Return, from the data that follows, each line that holds the word "Share".

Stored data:

--- START ---

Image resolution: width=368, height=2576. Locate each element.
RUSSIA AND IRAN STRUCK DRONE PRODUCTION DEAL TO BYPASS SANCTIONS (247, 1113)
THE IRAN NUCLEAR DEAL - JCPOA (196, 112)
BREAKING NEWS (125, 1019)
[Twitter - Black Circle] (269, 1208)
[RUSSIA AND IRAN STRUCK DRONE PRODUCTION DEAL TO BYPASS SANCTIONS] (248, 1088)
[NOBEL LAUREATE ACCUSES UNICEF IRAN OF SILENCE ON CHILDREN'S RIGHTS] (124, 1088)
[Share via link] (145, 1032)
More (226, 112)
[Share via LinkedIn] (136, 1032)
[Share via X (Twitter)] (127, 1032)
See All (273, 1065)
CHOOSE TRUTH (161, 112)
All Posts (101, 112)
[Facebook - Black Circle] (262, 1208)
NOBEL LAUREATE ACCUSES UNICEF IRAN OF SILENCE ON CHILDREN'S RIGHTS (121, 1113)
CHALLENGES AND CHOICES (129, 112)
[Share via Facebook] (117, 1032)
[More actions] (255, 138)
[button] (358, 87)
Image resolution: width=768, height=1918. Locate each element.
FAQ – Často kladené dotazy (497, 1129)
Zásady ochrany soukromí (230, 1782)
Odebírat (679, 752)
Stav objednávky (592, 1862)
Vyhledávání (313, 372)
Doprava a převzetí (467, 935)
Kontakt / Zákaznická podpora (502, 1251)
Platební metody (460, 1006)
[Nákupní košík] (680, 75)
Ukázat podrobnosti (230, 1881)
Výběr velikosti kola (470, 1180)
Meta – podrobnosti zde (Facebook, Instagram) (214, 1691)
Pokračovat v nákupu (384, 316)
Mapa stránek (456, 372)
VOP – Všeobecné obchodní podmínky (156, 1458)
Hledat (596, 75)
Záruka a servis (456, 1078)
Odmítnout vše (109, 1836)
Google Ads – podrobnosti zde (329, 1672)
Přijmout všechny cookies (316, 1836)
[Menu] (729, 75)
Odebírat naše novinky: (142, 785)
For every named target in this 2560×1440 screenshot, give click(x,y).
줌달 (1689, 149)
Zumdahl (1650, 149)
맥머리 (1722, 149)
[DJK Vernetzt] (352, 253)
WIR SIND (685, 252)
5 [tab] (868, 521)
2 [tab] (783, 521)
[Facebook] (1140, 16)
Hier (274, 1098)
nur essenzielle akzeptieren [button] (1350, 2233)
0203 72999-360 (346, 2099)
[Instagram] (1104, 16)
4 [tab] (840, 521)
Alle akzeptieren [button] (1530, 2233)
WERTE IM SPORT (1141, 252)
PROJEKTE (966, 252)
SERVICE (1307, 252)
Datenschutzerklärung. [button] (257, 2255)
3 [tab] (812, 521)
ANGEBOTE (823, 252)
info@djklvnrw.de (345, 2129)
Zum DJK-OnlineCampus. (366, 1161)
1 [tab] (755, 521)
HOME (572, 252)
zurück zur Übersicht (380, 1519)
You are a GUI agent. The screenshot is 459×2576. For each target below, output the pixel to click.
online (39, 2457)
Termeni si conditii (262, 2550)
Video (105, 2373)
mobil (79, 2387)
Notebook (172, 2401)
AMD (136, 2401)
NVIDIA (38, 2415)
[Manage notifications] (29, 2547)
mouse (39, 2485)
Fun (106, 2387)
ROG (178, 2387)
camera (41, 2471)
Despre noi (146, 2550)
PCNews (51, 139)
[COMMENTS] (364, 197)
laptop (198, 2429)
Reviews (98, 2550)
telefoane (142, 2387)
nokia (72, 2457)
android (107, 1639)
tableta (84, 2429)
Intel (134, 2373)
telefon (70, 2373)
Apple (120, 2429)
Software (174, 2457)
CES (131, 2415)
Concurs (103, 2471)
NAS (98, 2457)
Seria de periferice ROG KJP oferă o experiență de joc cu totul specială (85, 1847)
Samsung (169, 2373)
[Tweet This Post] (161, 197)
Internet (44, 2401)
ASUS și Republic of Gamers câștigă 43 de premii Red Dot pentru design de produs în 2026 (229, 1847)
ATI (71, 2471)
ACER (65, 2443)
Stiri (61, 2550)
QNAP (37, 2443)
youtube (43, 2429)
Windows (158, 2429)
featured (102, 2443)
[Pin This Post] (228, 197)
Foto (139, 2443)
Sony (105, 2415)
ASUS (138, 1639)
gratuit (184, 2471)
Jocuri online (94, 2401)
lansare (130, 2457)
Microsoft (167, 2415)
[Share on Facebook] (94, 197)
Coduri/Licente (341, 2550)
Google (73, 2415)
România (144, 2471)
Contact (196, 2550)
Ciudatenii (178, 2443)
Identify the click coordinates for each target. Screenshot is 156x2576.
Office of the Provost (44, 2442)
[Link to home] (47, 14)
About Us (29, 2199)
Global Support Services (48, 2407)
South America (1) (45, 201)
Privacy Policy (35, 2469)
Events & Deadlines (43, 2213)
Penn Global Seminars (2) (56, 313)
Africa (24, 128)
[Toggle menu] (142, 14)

--- END ---

• _Task response_
[Share via link] (145, 1032)
[Share via LinkedIn] (136, 1032)
[Share via X (Twitter)] (127, 1032)
[Share via Facebook] (117, 1032)
[Share on Facebook] (94, 197)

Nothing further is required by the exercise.